Ricoh Shares Financial Report for its First Quarter
Ricoh Shares Financial Report
Ricoh announces the Q1 financial report on its website. According to the financial report figures, the Ricoh office printing section decreases in both domestic and overseas, especially Europe, the Middle East, and Africa region.
Industrial printing section increases in a quite good performance. The domestic market gains 45.4% raising in the same period YOY.
In total performance, Ricoh still gets a slight expectation on the fiscal year ending March 31, 2010.
Qualitative Information on Consolidated Financial Results for the Quarter under Review
- Qualitative Information on Consolidated Business Results
* Overview of the First Quarter of Fiscal 2019 (April 1 – June 30, 2019)
In fiscal 2019, the final year of the 19th Mid-Term Management Plan and the second year of “RICOH Ignite”, we continue striving to
strengthen the profitability of core businesses while increasing earnings from growth areas.
In progressing toward “RICOH Take Off” from fiscal 2020, we continue to overhaul our business structure by implementing growth
strategies, rolling out measures to enhance capital returns and reforming corporate governance.
The global economy continued its recovery from a year earlier and expanded overall. Growth remained moderate in Japan and the United
States. Notwithstanding uncertainties stemming from such factors as Brexit and rising populism, growth was generally steady in Europe. The
impact of Sino-American trade friction created concerns about China, while growth in other emerging economies picked up.

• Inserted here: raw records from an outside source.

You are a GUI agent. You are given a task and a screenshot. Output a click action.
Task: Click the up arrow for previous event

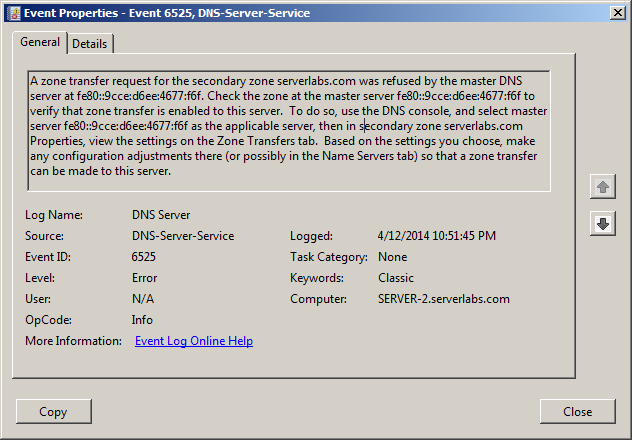(x=603, y=187)
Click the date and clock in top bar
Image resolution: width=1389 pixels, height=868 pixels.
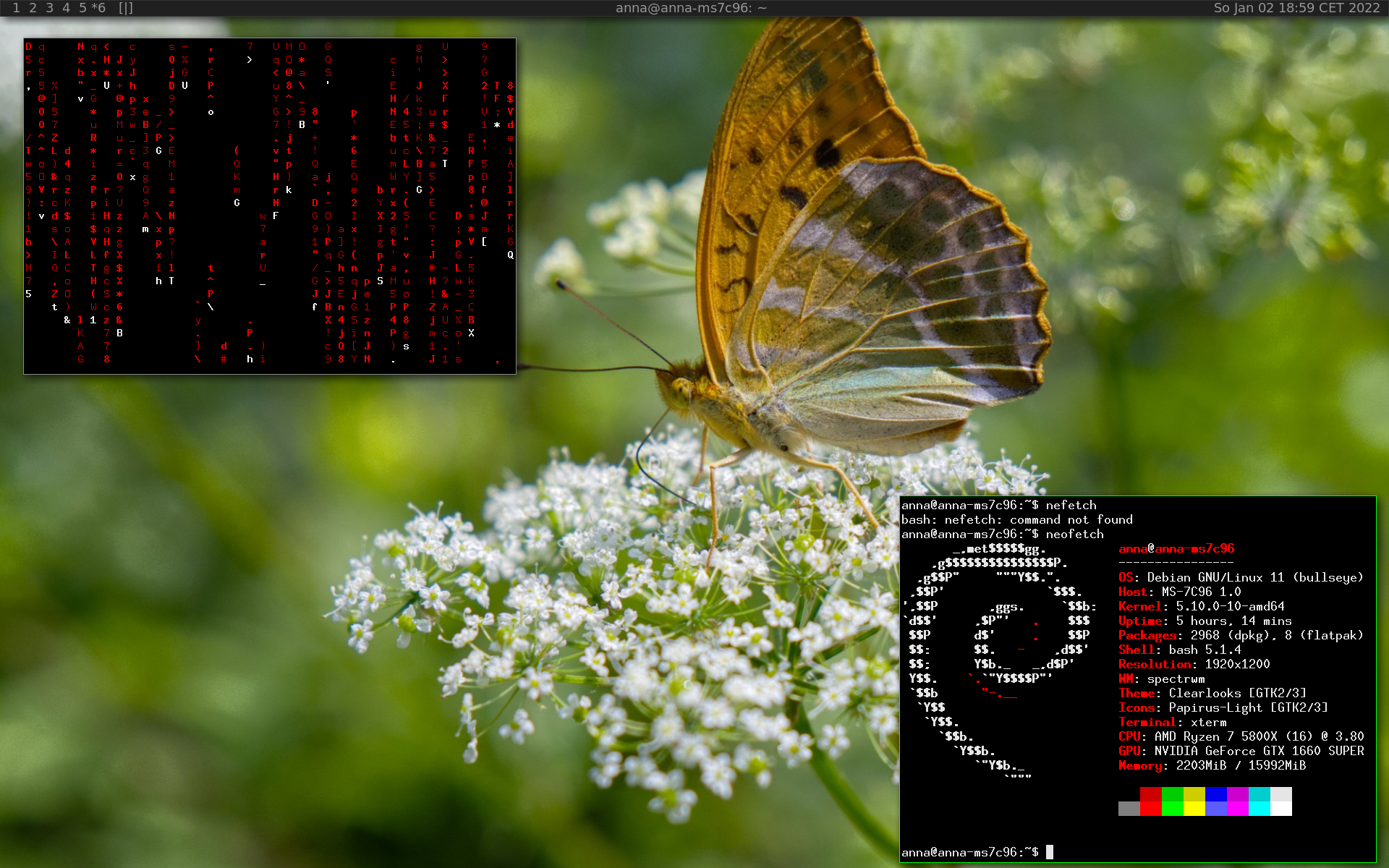point(1296,8)
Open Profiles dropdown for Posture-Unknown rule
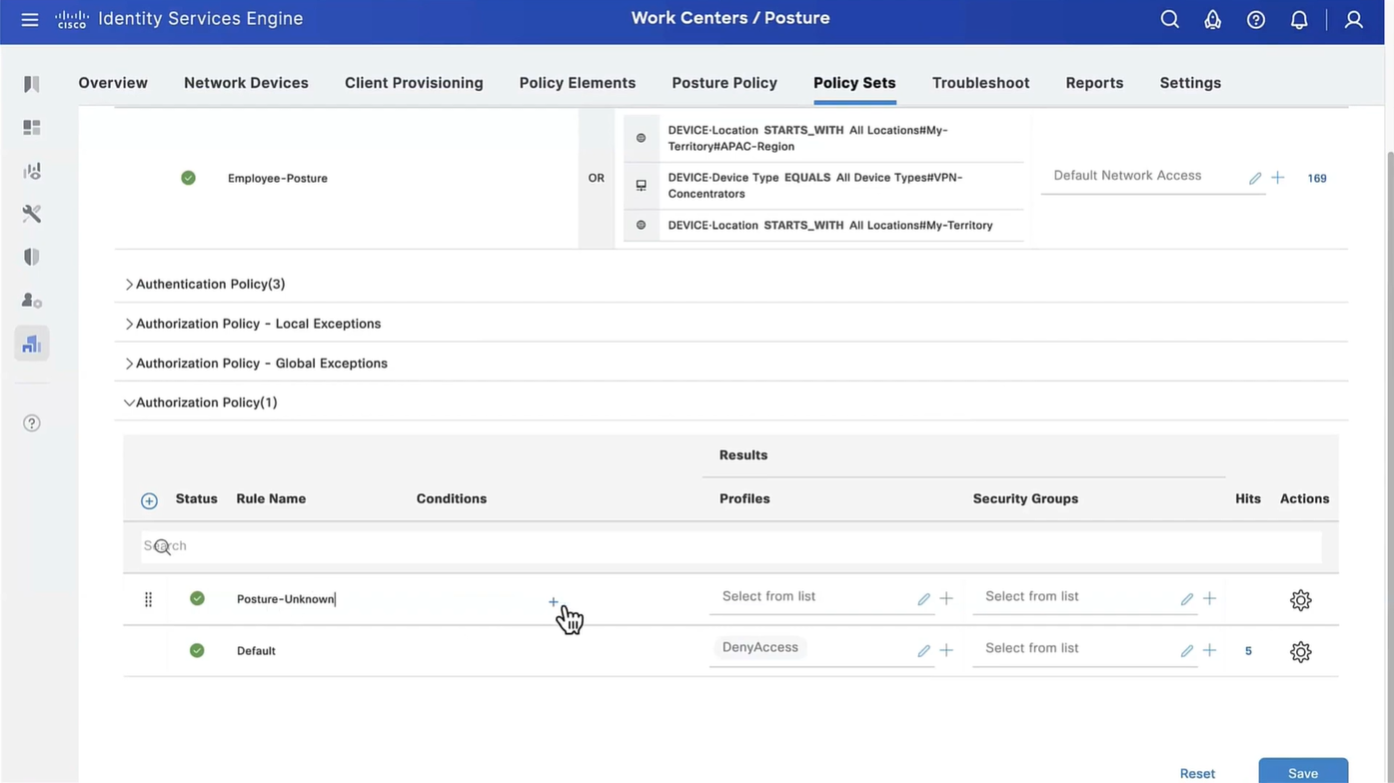Image resolution: width=1394 pixels, height=783 pixels. (x=810, y=597)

During this period, the average exchange rates of Japanese yen against U.S. dollar and Euro were ¥110.07 (up ¥0.93 from the corresponding three months period) and ¥123.55 (down ¥6.59 from the corresponding three months period) respectively.
Sales for the first quarter decreased by 2.7% as compared to the previous corresponding period, to ¥477.6 billion. This decline was despite gains in the Office Services, and reflected reduced hardware and related consumables revenues, principally overseas’ unprofitable sales and a decrease in MIF (machine in the field) by reconsidering contracts to emphasize profitability in the Office Printing. Other factors in reduced sales included the adoption of equity method accounting for consolidated logistics subsidiaries whose shares we transferred and the removal of Ricoh India Limited from consolidated results. Consolidated sales would have risen 0.2% after excluding the equity method adoption, consolidation removal, and foreign exchange impacts.